摘要

We propose a novel adaptive penalized logistic regression modeling strategy based on Wilcoxon rank sum test (WRST) to effectively uncover driver genes in classification. In order to incorporate significance of gene in classification, we first measure significance of each gene by gene ranking method based on WRST, and then the adaptive L-1-type penalty is discriminately imposed on each gene depending on the measured importance degree of gene. The incorporating significance of genes into adaptive logistic regression enables us to impose a large amount of penalty on low ranking genes, and thus noise genes are easily deleted from the model and we can effectively identify driver genes.
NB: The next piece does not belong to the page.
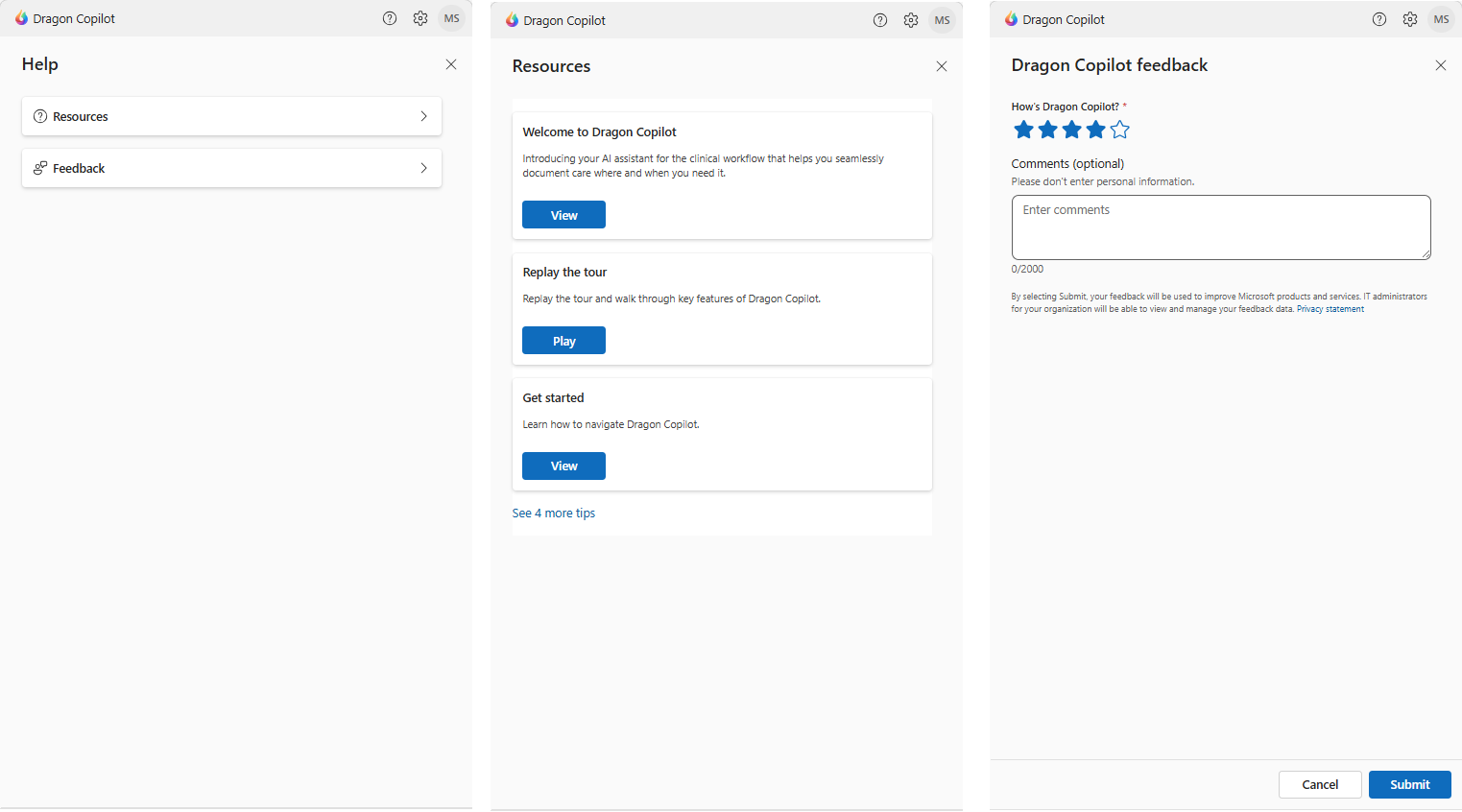
Task: Dismiss the Resources panel with its X
Action: [942, 65]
Monte Carlo experiments and real world example are conducted to investigate effectiveness of the proposed approach. In Sanger data analysis, we introduce a strategy to identify expression modules indicating gene regulatory mechanisms via the principal component analysis (PCA), and perform logistic regression modeling based on not a single gene but gene expression modules. We can see through Monte Carlo experiments and real world example that the proposed adaptive penalized logistic regression outperforms feature selection and classification compared with existing L-1-type regularization. The discriminately imposed penalty based on WRST effectively performs crucial gene selection, and thus our method can improve classification accuracy without interruption of noise genes. Furthermore, it can be seen through Sanger data analysis that the method for gene expression modules based on principal components and their loading scores provides interpretable results in biological viewpoints.